OPF Owner/Editor-in-Chief
Hi, Asher,


Could you point out to me the difference?

Thanks.

Best regards,

Doug

Either we see a picture in isolation or as part of a collection in a room/book with others. Here we generally see pictures one at a time. When seen alone against one edge of a highly formatted page, as in OPF, it's composition, how things are weighted, what is free to move and expand, are all limited.

When a picture has white space around in all directions, things that are incomplete can continue beyond the borders. When there's movement, we can allow more, if it has the white space to also occupy. Next, as a bonus, all other things around the picture are not part of out attention. Even a simple blue line on the border of a post can take the eye away from the subject been offered. With white space, we remove such distractions. There's now no interference in experiencing the photograph.

A thick black border with detail structure in it imprisons a picture. nothing can go on outside of it. A black free space, OTOH can be an added resource in the composition since it can hold the unknown.

So, to get the most power, continued experiences out of a picture, add white space around it. The exception is in those instances, where, for example, one wants to show something where its very position at the edge would help in the esthetics. An example might be a depressed sad withdrawn individual, sitting on a doorstep, head in the arms, forlorn. Place at a lower stuck against the left edge of a page would help to deliver this rejected hopeless feeling with more limited choices

Asher
 

Doug Kerr

Well-known member
Hi, Asher,

Either we see a picture in isolation or as part of a collection in a room/book with others. Here we generally see pictures one at a time. When seen alone against one edge of a highly formatted page, as in OPF, it's composition, how things are weighted, what is free to move and expand, are all limited.

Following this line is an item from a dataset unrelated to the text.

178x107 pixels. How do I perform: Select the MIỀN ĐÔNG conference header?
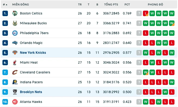pos(21,5)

When a picture has white space around in all directions, things that are incomplete can continue beyond the borders. When there's movement, we can allow more, if it has the white space to also occupy. Next, as a bonus, all other things around the picture are not part of out attention. Even a simple blue line on the border of a post can take the eye away from the subject been offered. With white space, we remove such distractions. There's now no interference in experiencing the photograph.

A thick black border with detail structure in it imprisons a picture. nothing can go on outside of it. A black free space, OTOH can be an added resource in the composition since it can hold the unknown.

So, to get the most power, continued experiences out of a picture, add white space around it. The exception is in those instances, where, for example, one wants to show something where its very position at the edge would help in the esthetics. An example might be a depressed sad withdrawn individual, sitting on a doorstep, head in the arms, forlorn. Place at a lower stuck against the left edge of a page would help to deliver this rejected hopeless feeling with more limited choices
Yes, indeed.

Now, what is the difference between the shot as Sandrine posted it and what you did?